USING THE INFORMATION:
• a. Answer these questions from the essay on the new computer, one line each, marked (i), (ii), (iii):
(i) What was the only write program installed on the new computer?
(ii) What formatting did the writer apply to show that the dichos were in another language?
(iii) Which language did the writer select after clicking Tools and then Languages?
• b. Using the essay on the new computer, explain in one to three sentences why the writer needed to add marks to the Spanish phrases.
• c. Continue the essay on the new computer from its last sentence, in the same voice.

EXERCISE TEXT:
—————

I have been told by well-meaning friends, family members and work associates throughout my associations with computers to be unafraid to try out all of my computer’s various functions and capabilities. After all, they say, that is how I will learn. However, every time I play around with it, I get in trouble. Something locks up, or my important data gets deleted or it disappears somewhere within the complex brain of the monster, never to be found again.
My new computer is no exception. She arrived with few programs already installed, almost none of which I am familiar. The only write program she had was Word Perfect.
I opened a Word Perfect document and began to type a couple dichos.
Dichos are Hispanic sayings that, of course, need to be written in Spanish. No problem; I wrote them in Spanish and used italics to properly show they were written in another language. Spanish words, unlike some languages, use the same alphabet as that of American and English (aren’t those two different languages?). That is good. However, there was a small problem. Spanish words have markings – the little squiggly line above an “n” that signifies a combination of “n” and “y” sound when pronounced, and the accent mark, the small upper backslash, that indicates which part of the word is emphasized when spoken.
How do I add those marks? Aha! I thought I knew. First, I highlighted the Spanish phrase I had already typed. Then I clicked on Tools and from there to Languages, and from there selected American Spanish. How clever I was!
A little box dropped down with an inquiry and a prompt. It said something like, “Hello dear. We don’t have that in stock at the moment but we can get it for you. Do you want to get it now?” Of course I did. I said yes and she promised to download it for me in just a moment while I waited.
She soon came back to say, “Ah, sorry dear. I looked everywhere but we don’t seem to have it after all.” So I tried to back out of there and return to my Dichos document.
She wouldn’t let me. She kept interrupting what I was doing to offer me yet another opportunity. “Do you want to download American Spanish now?” she asked. Like a dummy, I said yes. But then she said she couldn’t. I said, oh forget it! But she wouldn’t. She repeatedly asked me if I wanted it. I said no and told her to go away and mind her own business. But she wouldn’t. Nothing I knew how to do would make her leave me alone.

—————

DATASET EXCERPTS:
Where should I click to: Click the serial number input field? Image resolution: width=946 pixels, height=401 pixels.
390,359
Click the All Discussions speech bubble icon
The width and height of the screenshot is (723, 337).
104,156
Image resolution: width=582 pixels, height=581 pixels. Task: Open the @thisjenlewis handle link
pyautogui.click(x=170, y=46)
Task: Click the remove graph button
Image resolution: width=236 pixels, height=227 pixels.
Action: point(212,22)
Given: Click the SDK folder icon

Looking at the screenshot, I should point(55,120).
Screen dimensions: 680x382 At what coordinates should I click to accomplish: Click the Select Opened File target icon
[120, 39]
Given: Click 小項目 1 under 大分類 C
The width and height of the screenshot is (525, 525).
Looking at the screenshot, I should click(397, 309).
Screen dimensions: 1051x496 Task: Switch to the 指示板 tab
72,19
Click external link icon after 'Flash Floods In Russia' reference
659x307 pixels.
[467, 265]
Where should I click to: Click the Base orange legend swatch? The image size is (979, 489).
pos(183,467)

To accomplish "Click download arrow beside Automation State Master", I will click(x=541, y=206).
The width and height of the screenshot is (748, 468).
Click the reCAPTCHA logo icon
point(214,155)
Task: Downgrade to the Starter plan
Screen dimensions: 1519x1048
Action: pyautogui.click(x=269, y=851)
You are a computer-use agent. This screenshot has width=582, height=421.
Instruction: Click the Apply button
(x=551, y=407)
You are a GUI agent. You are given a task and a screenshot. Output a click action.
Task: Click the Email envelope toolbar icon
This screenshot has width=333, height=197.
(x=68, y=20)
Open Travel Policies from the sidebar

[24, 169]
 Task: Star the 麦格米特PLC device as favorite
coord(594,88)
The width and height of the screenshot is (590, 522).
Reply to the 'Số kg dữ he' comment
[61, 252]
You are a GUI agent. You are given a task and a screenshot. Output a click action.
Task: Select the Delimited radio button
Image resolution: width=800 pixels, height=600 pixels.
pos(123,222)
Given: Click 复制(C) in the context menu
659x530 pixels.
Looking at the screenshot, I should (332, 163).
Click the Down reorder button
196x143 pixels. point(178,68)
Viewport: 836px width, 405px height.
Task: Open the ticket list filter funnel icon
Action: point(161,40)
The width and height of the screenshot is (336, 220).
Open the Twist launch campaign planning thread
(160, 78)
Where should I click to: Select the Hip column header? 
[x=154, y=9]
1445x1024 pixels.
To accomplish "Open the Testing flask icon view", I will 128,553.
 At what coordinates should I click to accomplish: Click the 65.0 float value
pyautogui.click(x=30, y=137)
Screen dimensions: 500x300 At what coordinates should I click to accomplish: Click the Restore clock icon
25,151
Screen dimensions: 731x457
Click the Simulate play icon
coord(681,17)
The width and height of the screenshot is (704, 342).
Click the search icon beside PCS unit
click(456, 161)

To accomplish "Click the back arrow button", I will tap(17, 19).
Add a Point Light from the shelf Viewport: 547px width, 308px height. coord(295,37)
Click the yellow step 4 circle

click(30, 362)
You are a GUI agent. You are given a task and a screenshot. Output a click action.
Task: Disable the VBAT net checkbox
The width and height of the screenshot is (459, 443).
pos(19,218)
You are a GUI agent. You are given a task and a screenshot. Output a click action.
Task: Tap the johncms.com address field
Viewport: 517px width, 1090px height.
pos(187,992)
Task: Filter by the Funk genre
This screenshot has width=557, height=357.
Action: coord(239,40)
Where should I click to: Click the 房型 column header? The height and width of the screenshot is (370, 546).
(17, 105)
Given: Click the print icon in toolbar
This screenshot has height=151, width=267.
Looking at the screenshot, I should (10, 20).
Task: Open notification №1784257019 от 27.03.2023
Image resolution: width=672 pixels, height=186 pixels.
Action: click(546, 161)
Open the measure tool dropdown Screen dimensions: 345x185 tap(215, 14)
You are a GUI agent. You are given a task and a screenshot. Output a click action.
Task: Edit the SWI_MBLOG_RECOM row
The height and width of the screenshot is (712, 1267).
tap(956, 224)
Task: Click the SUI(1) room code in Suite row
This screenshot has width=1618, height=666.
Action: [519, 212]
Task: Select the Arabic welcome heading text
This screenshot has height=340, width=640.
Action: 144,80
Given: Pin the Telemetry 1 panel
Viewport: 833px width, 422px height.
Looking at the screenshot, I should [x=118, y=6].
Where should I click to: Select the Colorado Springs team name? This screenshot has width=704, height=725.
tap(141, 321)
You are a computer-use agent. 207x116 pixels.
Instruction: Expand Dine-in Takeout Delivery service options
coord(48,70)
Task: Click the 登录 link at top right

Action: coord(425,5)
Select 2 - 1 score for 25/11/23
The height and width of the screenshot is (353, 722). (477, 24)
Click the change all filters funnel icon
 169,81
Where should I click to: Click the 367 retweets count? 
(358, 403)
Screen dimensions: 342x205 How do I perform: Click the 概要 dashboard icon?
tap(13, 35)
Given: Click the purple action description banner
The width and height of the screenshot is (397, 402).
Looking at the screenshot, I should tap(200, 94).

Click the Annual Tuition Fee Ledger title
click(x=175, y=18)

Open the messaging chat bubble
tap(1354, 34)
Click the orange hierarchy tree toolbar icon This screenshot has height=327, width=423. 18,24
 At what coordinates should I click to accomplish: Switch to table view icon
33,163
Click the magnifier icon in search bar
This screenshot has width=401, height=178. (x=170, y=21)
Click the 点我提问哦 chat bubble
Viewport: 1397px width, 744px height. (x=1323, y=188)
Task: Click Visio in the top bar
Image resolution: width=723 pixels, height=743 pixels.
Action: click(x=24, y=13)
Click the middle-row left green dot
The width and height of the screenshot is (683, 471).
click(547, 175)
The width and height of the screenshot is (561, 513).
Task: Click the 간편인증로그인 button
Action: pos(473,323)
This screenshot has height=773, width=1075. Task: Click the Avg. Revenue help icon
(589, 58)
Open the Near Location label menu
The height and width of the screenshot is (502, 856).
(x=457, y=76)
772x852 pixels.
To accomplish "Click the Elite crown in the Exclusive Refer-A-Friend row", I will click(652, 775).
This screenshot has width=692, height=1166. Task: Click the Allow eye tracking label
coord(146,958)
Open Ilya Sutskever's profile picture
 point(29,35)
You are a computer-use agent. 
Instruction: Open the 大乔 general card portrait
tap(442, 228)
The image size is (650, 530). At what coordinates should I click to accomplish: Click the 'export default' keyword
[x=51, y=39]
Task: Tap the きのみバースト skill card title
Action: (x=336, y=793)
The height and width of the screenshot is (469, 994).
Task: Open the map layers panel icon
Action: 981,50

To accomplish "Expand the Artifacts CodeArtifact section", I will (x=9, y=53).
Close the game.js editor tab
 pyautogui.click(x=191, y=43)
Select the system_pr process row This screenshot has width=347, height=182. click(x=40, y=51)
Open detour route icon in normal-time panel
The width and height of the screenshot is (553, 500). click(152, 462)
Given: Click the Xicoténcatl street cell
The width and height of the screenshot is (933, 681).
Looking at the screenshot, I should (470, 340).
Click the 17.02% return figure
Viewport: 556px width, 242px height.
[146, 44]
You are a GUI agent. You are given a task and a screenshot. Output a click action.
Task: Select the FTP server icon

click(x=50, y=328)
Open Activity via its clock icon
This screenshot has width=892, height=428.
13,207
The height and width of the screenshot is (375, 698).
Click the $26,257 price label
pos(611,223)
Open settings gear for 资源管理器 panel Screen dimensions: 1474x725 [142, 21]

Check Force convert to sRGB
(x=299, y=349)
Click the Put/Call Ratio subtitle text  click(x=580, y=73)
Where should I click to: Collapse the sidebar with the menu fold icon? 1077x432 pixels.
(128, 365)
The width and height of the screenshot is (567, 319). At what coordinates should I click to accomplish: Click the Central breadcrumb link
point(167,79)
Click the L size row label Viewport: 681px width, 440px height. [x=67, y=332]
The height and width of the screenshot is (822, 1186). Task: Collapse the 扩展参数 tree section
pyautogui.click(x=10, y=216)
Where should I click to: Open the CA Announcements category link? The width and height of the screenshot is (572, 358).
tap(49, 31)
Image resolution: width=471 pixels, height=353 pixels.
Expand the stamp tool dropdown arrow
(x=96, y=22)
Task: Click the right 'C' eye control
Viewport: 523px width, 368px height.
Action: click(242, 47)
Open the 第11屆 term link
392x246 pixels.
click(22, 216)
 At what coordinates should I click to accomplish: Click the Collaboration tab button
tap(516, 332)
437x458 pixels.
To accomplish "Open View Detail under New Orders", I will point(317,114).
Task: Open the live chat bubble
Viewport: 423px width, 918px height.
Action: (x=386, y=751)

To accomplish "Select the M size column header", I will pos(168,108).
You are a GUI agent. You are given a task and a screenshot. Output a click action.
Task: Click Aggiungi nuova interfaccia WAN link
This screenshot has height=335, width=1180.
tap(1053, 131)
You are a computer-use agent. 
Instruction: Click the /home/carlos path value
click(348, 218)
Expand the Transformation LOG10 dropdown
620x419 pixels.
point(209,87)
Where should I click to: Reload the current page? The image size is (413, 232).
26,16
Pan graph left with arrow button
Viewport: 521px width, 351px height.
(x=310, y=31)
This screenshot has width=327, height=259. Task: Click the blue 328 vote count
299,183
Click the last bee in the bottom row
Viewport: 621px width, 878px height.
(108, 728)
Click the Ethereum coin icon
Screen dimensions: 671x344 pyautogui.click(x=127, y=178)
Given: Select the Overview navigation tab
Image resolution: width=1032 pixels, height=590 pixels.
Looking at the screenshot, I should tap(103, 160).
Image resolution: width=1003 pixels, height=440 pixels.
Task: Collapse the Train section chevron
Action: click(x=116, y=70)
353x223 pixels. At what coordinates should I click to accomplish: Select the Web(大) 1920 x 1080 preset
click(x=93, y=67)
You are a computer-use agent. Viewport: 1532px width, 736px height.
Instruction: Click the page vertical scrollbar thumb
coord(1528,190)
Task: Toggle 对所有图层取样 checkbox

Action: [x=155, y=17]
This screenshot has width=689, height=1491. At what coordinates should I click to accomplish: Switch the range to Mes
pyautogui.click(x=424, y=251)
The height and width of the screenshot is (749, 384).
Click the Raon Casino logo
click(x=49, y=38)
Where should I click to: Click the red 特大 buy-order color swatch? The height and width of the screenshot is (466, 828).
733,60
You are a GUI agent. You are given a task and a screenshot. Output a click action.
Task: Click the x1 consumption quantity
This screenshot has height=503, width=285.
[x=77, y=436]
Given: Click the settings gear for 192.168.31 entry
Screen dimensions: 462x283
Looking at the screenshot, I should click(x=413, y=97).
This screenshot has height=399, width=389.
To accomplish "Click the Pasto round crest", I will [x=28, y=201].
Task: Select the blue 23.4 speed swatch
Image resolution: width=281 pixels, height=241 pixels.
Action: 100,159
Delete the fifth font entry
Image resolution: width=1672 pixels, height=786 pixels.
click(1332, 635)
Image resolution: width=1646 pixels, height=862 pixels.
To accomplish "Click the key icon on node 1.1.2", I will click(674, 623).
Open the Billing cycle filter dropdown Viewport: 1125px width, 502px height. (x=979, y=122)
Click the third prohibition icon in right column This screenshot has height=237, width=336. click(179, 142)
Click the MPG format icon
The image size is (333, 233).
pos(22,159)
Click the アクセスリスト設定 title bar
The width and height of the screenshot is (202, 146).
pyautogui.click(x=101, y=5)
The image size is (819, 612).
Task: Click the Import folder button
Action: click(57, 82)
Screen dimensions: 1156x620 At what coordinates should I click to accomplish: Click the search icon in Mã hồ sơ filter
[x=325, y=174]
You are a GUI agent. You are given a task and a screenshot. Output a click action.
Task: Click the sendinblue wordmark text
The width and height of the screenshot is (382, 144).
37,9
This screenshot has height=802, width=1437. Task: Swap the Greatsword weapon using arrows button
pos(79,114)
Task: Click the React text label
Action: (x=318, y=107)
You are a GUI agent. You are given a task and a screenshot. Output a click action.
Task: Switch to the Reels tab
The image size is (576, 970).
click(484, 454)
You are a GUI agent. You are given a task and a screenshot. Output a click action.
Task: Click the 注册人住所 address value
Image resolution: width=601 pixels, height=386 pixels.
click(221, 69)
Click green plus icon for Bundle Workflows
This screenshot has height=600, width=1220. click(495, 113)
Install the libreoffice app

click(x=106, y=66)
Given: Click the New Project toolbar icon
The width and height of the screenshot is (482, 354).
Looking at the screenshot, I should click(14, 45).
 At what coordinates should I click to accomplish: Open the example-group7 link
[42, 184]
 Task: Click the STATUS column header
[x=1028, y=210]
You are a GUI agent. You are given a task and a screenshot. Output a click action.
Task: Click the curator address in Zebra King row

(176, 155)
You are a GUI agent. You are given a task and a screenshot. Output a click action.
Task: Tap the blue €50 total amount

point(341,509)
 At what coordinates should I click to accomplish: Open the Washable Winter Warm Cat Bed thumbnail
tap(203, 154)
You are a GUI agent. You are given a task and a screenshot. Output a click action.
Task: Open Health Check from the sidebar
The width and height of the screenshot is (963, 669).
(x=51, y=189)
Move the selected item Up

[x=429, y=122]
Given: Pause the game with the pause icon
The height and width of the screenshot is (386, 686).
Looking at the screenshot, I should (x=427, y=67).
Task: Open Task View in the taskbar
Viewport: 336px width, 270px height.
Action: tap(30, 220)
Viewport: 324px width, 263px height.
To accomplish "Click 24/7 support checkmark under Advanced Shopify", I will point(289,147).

—————

RESULTS FOR THE EXERCISE:
• a.
(i) Word Perfect.
(ii) Italics.
(iii) American Spanish.

• b. Spanish words carry markings that ordinary typing did not supply. One is the squiggly line above an "n," which signals a combined "n" and "y" sound. The other is the accent mark, which shows which part of the word is stressed when spoken.

• c.
I figured that she got stuck halfway into trying to activate the Spanish language that she couldn’t produce, and then couldn’t get herself out of it. At any rate, I didn’t know how to get her out of it.
In spite of her constant interruptions, I returned to my Dichos document. In addition to writing a couple dichos, with their translations in American, I also wrote a few American witticisms, similar to the ones Benjamin Franklin taught us, such as an apple a day keeps the doctor away.
She ran constant interference. She finally stopped interrupting me but she underlined in red every single word I wrote. She said she couldn’t give me the Spanish format, yet she indicated that every word I wrote in American was misspelled, apparently expecting it to be in Spanish and, therefore, it was wrongly written. Yet she gave me no accents on the Spanish words I did write. It was total chaos.
After a long battle of wills — hers against mine — I gave up. She won. I closed the document, opened another and began to write a whole new piece, the one about the courthouse.
There’s nothing wrong with this new computer’s memory. Every single word I typed onto the new document, and on every subsequent document, was underlined in red. In Word Perfect, I am now stuck in this situation of half Spanish and half not, an uncommunicative situation. I can understand some Spanglish, which is sometimes spoken around here, but her lingo doesn’t work at all.
My computer thinks she is the winner. Not!
I have downloaded MS Word.
(There is a moral here: I think it is this: One must be smarter than a machine to operate one; or at least, one should learn how to operate a computer responsibly. I hate it when they make me feel so dumb.)